### ACTION ITEM
Of the entries that follow, how many lines hold the string "playback"? Write the number and nothing more.

[Saved entries]
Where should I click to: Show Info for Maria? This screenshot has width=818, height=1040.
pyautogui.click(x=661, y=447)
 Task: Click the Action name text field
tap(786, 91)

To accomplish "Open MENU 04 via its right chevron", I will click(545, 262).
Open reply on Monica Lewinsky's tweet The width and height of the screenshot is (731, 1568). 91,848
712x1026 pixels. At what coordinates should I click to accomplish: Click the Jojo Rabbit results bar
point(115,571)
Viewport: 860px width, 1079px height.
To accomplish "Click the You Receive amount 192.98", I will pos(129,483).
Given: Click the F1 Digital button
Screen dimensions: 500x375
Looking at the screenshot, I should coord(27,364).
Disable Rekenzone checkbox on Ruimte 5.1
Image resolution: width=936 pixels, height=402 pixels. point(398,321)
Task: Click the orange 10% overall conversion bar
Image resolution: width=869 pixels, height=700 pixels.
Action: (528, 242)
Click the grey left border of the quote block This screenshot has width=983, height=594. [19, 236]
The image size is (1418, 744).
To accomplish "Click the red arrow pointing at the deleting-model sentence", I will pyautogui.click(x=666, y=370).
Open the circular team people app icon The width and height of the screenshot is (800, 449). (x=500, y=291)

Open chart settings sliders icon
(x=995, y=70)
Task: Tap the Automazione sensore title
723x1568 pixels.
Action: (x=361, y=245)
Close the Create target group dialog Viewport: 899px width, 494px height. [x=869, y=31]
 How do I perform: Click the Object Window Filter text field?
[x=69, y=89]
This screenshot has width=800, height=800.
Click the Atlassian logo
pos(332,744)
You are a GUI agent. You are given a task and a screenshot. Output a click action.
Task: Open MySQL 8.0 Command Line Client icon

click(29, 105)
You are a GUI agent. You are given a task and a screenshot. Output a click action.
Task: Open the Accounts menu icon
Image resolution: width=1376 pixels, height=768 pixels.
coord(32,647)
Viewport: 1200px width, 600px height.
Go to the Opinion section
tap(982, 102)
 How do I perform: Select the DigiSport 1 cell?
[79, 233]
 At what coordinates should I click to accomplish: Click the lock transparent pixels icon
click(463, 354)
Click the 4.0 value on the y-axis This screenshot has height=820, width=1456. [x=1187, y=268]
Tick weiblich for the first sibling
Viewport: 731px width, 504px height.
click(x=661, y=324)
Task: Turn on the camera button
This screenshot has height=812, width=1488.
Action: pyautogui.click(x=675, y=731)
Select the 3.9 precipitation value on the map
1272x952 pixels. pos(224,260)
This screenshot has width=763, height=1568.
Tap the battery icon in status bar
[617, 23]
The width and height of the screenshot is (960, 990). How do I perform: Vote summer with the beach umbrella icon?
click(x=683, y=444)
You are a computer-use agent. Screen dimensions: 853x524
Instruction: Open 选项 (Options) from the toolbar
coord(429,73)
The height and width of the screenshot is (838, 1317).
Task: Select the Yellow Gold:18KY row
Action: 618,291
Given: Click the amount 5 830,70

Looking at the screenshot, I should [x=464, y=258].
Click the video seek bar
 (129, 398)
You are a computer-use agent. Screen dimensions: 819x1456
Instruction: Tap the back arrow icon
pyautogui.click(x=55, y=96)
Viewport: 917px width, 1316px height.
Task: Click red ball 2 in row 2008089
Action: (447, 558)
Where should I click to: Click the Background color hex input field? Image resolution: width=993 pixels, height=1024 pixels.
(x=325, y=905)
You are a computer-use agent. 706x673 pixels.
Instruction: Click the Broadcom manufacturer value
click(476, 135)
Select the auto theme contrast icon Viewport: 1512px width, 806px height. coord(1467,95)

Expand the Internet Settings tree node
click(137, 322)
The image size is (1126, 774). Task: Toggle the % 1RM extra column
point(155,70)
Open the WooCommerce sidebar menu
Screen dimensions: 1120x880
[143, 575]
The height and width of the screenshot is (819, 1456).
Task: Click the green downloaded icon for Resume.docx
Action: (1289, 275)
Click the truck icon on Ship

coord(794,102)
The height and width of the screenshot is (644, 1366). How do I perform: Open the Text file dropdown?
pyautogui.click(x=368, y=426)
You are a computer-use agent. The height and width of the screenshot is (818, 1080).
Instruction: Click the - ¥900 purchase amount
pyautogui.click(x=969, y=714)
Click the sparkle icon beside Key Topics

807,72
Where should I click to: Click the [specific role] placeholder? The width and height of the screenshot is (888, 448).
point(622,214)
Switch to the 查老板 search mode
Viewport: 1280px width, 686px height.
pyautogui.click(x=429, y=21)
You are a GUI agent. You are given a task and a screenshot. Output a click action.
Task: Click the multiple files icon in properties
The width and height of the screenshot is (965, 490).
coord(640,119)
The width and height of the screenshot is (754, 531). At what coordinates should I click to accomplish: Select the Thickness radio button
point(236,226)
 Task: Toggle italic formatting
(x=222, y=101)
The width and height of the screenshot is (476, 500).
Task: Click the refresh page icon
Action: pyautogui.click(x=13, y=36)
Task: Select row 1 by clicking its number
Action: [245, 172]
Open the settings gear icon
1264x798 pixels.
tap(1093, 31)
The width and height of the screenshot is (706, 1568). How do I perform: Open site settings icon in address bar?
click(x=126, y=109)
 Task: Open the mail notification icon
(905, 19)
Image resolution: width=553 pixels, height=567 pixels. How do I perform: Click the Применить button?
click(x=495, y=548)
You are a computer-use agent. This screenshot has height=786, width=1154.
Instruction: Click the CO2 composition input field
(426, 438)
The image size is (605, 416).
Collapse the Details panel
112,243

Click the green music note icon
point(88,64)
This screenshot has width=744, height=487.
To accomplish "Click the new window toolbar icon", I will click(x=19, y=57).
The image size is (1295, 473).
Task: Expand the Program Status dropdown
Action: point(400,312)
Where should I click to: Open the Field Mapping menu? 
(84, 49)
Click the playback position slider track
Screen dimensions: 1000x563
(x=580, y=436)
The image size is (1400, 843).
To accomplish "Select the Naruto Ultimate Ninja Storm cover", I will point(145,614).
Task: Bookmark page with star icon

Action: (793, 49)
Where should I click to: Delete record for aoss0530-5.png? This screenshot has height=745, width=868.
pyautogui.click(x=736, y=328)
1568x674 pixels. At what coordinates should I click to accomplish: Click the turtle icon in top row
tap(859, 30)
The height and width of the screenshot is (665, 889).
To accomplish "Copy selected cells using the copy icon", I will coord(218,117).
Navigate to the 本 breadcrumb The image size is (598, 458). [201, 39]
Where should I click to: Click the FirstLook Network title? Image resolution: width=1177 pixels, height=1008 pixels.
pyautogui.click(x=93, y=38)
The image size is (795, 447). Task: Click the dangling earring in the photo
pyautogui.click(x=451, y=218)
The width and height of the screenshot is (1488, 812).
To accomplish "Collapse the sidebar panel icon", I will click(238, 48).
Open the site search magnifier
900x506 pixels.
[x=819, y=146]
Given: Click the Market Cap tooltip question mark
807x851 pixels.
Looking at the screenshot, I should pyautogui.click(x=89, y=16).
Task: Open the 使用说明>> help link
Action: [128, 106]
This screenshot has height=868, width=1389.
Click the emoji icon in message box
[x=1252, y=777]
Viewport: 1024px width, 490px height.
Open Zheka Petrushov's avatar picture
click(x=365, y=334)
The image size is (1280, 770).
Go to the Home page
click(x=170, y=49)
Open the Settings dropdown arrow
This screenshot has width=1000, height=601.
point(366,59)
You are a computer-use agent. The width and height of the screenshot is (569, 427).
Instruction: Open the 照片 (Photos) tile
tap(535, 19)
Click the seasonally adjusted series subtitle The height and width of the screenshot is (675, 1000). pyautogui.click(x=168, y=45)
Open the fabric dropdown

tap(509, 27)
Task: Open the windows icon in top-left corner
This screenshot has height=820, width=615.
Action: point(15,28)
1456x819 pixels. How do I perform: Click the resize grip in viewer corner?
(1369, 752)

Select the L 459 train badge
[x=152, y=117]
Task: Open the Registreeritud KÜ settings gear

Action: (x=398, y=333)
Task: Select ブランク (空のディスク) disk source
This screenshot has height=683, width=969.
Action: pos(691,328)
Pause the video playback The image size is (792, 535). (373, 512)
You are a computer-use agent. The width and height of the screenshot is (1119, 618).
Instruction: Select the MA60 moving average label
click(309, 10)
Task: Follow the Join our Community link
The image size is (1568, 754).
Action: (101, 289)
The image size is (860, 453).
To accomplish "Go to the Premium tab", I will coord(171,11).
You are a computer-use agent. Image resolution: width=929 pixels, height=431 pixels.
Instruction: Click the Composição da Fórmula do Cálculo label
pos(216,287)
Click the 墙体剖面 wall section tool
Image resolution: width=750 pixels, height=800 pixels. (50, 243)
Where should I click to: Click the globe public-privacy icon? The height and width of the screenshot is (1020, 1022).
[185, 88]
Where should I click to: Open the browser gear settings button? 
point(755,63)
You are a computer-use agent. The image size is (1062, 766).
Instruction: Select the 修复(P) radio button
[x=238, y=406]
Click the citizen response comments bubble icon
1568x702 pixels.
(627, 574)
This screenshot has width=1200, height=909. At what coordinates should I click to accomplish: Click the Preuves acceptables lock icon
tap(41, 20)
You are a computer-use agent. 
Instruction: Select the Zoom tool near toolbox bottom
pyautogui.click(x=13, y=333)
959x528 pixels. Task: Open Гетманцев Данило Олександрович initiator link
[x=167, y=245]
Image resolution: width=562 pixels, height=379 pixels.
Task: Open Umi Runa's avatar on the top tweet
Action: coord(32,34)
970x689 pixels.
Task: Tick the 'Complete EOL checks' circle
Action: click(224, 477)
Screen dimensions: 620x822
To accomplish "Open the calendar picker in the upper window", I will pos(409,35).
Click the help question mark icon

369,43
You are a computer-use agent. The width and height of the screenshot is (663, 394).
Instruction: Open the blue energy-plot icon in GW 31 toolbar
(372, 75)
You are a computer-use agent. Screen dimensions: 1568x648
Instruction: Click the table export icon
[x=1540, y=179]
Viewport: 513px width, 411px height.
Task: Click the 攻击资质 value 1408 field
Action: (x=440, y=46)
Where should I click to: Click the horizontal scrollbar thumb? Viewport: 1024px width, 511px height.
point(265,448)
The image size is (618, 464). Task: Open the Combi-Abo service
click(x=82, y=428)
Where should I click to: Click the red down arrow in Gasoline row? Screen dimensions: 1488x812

### SOLUTION TO THIS EXERCISE
2